Work required:
For the data below, say how many lines contain "computer". Only the number should be given.

Exercise inputs:
BEGIN

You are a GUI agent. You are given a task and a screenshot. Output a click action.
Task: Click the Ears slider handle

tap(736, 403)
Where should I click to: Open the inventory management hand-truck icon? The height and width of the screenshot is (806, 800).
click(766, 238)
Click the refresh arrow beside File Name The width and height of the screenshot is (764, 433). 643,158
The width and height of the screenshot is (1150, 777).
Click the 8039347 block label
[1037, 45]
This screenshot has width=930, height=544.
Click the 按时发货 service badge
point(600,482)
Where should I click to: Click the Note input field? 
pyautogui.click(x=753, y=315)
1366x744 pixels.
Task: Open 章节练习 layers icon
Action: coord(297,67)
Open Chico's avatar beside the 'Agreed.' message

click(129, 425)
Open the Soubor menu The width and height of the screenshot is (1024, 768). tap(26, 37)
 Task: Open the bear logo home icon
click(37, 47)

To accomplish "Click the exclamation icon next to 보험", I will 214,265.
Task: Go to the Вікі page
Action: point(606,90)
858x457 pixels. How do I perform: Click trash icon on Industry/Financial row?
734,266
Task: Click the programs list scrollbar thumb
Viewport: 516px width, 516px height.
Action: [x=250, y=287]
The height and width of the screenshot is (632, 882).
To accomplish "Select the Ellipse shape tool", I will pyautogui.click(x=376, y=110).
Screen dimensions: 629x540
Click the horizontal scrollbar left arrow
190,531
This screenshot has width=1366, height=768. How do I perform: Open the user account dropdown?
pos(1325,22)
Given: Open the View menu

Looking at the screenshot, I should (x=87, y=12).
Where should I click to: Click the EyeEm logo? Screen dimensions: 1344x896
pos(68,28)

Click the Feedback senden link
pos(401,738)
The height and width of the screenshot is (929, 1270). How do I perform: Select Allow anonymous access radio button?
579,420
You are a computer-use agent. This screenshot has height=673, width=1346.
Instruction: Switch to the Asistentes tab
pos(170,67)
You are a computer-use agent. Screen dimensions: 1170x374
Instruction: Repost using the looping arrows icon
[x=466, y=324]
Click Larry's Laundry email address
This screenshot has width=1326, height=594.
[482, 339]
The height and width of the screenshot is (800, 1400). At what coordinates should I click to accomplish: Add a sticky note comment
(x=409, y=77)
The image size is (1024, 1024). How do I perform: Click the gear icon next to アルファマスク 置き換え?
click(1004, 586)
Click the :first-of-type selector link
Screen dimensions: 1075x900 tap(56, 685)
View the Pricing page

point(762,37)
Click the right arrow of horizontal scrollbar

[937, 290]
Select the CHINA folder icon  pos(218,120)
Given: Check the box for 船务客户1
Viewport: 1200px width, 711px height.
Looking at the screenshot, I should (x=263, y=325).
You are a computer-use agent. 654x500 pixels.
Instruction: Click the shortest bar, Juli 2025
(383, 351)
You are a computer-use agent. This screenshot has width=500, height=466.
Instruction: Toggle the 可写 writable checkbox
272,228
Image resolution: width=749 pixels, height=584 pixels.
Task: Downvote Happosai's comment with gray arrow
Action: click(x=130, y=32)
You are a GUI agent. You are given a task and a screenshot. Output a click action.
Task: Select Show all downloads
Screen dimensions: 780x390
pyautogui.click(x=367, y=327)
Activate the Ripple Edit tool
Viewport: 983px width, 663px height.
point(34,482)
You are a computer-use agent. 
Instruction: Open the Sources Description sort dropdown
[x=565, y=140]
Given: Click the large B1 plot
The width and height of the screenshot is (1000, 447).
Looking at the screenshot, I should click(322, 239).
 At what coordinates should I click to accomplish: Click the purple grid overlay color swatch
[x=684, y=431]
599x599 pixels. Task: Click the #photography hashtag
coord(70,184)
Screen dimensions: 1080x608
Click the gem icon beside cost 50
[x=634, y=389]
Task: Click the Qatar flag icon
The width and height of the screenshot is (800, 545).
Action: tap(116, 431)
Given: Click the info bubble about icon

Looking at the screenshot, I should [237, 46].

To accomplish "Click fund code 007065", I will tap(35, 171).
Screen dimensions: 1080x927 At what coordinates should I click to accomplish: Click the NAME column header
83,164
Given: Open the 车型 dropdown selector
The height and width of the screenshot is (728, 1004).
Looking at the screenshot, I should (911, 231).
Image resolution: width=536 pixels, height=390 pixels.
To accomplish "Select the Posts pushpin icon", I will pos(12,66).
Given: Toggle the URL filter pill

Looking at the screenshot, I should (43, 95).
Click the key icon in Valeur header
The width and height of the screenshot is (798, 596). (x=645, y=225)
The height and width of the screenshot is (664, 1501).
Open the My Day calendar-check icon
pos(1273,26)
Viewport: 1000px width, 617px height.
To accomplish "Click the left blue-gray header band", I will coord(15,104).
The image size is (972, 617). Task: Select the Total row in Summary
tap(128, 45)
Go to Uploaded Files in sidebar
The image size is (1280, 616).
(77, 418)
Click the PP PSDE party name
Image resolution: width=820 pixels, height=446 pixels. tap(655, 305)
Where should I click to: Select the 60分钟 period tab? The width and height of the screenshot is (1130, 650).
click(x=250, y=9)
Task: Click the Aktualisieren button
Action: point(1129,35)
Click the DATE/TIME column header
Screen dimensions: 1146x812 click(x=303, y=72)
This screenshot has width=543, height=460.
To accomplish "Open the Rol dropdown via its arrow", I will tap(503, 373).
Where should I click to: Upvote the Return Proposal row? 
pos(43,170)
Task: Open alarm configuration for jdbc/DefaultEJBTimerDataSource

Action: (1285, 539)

END

Solution to this exercise:
5